OBJECTIVE >> Write out every line of the records below again, requests included, scaling each coordinate in the answers by 1.25 and rounding to whole numbers with halves rounded up, while the numbers in the requests stay unchanged. Leave the pictures out of your answer.

Rows from a dataset >>
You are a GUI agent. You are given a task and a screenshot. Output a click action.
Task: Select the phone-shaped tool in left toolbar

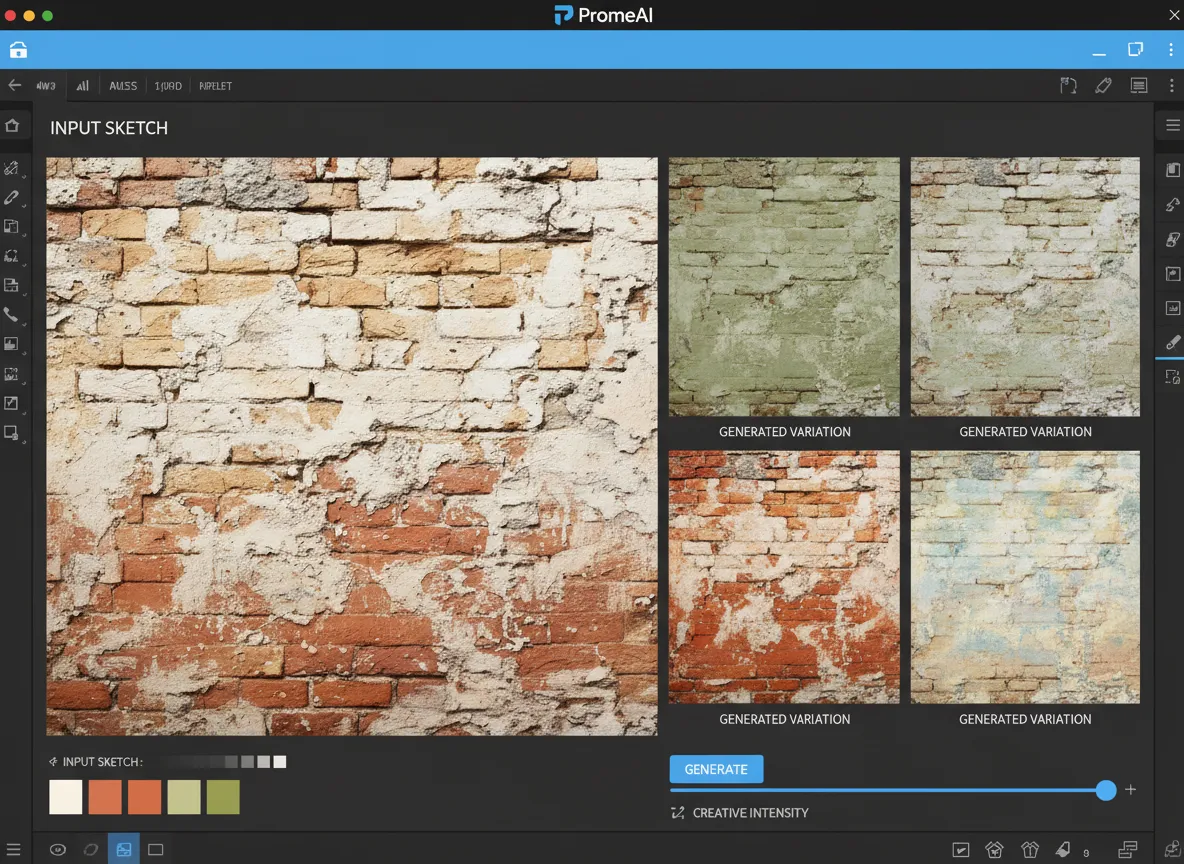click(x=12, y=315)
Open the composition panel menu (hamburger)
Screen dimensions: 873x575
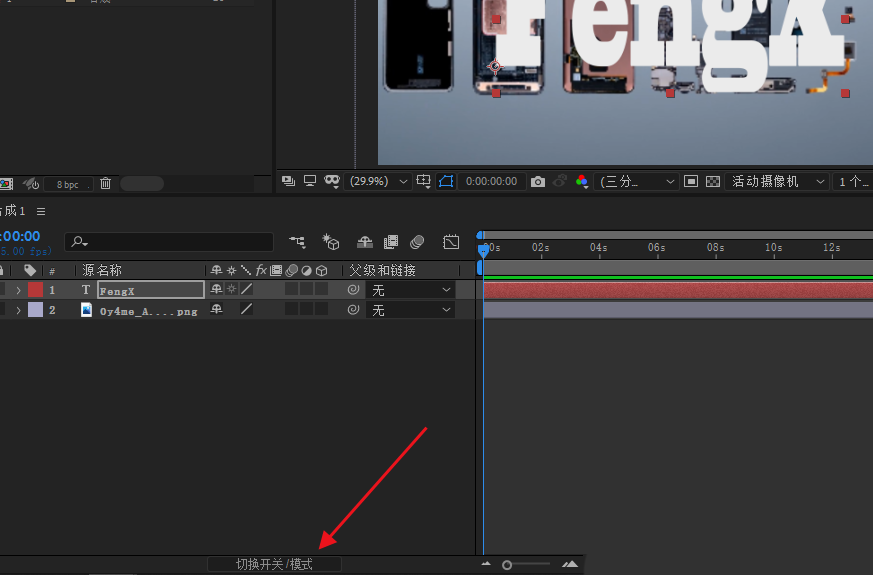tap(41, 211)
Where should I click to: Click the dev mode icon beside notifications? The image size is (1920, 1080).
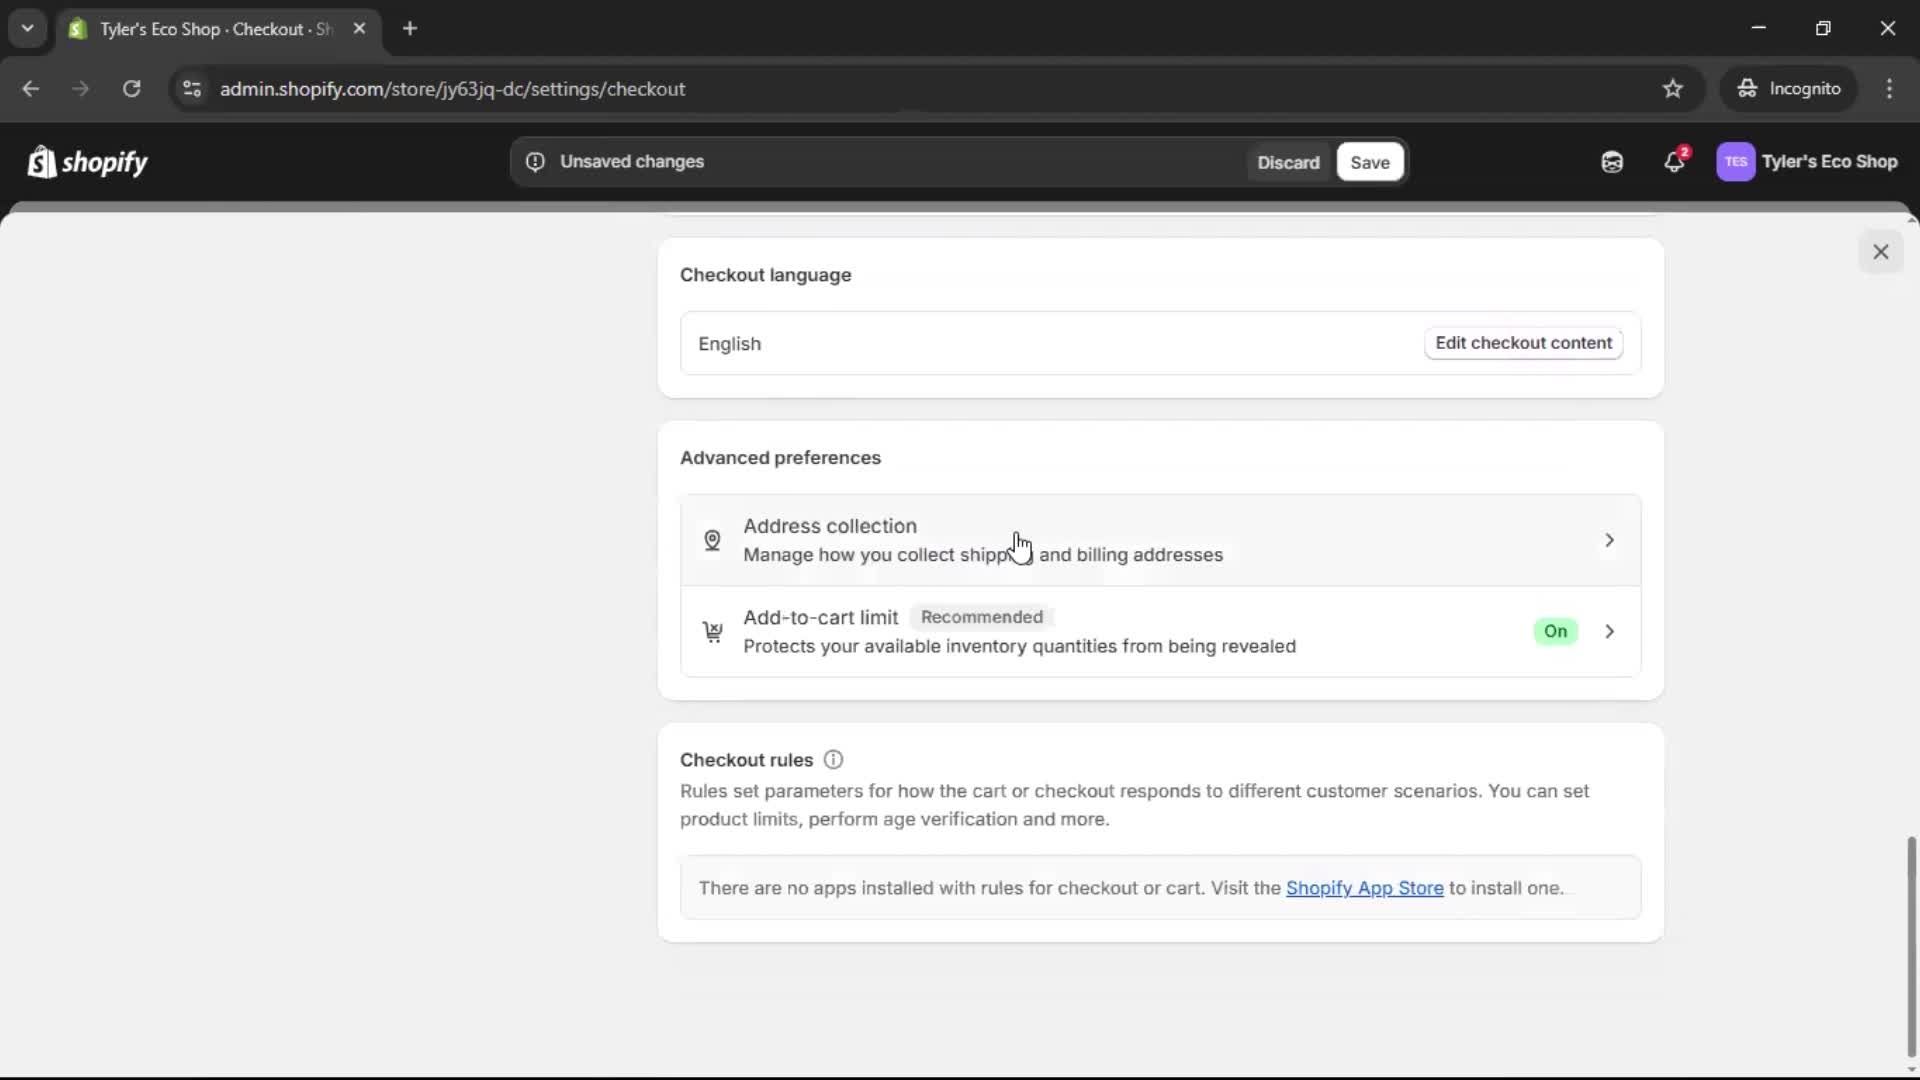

EXERCISE RESULT >>
You are a GUI agent. You are given a task and a screenshot. Output a click action.
Task: Select the phone-shaped tool in left toolbar

click(x=15, y=394)
Open the composition panel menu (hamburger)
Screen dimensions: 873x575
tap(51, 264)
Where should I click to: Click the dev mode icon beside notifications? The image size is (1920, 1080).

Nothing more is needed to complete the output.